**What the task asks**: Count how many lines of the listing contain the string "button", treating uppercase and lowercase letters as different. Reply with the number alone.

**Records for the task**:
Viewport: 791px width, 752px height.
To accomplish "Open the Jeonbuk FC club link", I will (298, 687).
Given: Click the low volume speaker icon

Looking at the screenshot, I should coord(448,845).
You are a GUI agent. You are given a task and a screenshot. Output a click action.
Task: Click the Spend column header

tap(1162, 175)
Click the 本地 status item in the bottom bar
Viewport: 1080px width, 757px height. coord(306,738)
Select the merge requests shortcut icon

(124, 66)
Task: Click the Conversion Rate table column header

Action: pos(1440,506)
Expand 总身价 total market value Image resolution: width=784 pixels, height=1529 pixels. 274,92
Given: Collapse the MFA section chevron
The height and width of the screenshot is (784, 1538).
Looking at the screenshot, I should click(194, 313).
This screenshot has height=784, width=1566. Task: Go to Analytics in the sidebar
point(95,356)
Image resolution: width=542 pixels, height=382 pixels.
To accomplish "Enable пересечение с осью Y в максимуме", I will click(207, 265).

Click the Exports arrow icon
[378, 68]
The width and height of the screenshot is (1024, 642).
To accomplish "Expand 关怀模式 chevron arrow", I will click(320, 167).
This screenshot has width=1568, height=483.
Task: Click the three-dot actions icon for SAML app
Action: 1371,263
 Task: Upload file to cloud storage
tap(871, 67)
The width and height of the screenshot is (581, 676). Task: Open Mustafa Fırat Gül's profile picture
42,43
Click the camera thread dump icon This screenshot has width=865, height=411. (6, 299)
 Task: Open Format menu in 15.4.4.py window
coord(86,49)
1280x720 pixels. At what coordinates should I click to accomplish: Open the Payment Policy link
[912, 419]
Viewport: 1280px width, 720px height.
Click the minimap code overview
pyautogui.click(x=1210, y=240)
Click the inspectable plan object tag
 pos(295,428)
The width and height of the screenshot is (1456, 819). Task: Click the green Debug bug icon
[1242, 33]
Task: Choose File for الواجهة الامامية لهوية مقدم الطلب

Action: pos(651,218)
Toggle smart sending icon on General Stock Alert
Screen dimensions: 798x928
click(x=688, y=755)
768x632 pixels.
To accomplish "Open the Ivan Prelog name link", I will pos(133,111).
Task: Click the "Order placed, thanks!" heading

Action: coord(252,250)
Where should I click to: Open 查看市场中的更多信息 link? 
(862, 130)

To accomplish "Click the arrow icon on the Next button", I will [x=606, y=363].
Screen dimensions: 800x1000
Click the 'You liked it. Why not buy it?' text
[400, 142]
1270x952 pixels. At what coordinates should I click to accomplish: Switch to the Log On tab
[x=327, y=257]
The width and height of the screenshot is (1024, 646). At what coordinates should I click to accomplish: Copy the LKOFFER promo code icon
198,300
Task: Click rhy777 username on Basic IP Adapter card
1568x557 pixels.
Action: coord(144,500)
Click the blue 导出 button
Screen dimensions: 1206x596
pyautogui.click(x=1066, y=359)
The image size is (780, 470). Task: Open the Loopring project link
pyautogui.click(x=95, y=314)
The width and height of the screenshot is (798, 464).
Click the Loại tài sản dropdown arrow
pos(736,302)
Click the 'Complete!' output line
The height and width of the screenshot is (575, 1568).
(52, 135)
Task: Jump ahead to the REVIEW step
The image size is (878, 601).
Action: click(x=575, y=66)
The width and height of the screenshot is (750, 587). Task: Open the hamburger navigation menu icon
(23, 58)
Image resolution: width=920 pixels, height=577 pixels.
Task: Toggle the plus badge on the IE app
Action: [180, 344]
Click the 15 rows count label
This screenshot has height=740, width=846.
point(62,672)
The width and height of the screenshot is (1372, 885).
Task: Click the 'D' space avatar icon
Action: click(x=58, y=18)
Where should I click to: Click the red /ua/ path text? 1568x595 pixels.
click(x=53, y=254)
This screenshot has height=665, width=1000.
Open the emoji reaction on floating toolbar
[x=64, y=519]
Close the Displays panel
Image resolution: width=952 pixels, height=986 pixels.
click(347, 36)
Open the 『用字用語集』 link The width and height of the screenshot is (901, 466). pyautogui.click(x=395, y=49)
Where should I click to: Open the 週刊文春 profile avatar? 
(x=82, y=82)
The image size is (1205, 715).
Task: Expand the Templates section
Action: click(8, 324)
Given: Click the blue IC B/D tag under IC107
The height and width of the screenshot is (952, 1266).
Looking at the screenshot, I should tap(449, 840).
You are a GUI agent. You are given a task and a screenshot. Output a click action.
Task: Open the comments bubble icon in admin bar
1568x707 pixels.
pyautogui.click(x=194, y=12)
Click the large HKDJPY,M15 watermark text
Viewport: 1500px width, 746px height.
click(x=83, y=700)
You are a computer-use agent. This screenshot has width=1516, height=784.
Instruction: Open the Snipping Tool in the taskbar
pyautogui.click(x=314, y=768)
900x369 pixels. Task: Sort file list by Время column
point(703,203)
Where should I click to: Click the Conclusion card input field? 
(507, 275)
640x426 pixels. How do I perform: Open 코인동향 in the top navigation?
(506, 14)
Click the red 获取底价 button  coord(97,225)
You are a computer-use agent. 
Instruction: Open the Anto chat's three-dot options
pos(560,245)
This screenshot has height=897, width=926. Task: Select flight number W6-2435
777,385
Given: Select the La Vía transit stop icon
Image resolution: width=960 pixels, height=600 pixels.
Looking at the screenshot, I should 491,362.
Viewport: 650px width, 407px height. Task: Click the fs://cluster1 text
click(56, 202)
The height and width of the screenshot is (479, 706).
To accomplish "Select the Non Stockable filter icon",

**Output of the task**: 3